The Issue
Imagine a scene in a video game with 15,000 perfectly reflective objects. Let's, say all these objects are moving relative to each other (we'll assume no overhead for movement since that is outside the scope of this blog). There are two main approaches to rendering these reflections. Firstly, one might think to use ray-tracing. It is as simple as clicking a button in most rendering engines that support it, but in those that do not, adding support for ray-tracing is a quite daunting and complex task. Additionally, even at it's most efficient, ray-tracing is still extremely demanding. This is why we needed decades of optimization and tailor made hardware for it to be commercially viable. If you are looking to support a platform without ray-tracing capabilities, you can either use screen-space reflections, which can only reflect objects that are on the screen, or you can use environment mapping. Foundations of Game Engine Development, Volume 2 is a great resource for more detail on what environment mapping is and how it is implemented. For the sake of brevity, we will not go into depth on environment mapping.

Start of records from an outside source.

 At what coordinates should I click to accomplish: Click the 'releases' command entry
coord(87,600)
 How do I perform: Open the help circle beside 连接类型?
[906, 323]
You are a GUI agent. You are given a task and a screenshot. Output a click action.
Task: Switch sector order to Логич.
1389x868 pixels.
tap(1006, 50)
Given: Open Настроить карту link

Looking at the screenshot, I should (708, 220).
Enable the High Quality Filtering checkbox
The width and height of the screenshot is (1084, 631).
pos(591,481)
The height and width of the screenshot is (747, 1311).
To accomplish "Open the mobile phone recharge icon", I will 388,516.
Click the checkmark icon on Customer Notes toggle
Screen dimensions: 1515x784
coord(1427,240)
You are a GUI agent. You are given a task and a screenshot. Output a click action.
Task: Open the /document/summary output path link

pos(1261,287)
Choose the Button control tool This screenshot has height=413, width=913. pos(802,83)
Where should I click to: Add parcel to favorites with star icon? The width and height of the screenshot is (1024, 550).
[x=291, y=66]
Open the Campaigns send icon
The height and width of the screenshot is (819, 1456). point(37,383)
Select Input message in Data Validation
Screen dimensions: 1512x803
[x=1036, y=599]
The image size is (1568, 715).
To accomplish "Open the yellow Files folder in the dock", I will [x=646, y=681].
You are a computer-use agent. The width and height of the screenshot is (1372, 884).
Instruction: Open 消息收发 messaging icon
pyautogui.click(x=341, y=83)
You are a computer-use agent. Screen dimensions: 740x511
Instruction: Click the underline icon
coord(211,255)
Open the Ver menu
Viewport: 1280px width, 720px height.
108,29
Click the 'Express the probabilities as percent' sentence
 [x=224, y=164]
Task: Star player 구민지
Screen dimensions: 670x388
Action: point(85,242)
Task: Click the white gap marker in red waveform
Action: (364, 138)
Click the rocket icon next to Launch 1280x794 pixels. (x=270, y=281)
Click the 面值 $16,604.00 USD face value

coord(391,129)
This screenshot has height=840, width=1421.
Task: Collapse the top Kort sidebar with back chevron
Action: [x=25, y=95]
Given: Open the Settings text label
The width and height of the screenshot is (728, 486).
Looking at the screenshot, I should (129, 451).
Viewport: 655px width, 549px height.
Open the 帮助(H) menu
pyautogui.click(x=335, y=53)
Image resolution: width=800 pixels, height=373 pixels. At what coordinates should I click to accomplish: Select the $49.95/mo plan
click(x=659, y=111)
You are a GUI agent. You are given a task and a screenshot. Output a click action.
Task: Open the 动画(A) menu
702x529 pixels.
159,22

To put the process simply, with environment mapping, a 360 view of the environment is rendered, from the perspective of the object receiving reflections, onto a texture called an environment map. This texture is then mapped onto the object in a way that accounts for the direction of the surface and the direction of the camera to create the illusion of realistic reflections. An environment map is rendered by rendering six, 90 degree renders of the environment with each camera at the same point looking down the positive and negative directions. These 6 renders are then stitched onto a cube texture.
Image from LearnOpenGL.com
There are two important things to note about this technique. The first is that this technique requires you to render 6 frames for each object receiving reflections. For this reason, environment maps are typically used sparingly, rendered at low resolutions such as 256x256, and/or updated at an independent frame-rate to conserve resources. The second is that the math that puts the environment map onto the object assumes that the point of reflection is the same as the point that the environment map was rendered at (which we'll refer to as the probe point). Put simply, it assumes that the surface of the object is at the center of the object.
This issue, unfortunately, is inherent to the nature of the technique, since the cameras that render the environment map are only rendering from one point, and thus, can only represent the reflections from that one point. The way to minimize this artifact is to reduce the distance from the surface to the probe point. This is typically done by using one probe per object (or even multiple for a large, reflective object).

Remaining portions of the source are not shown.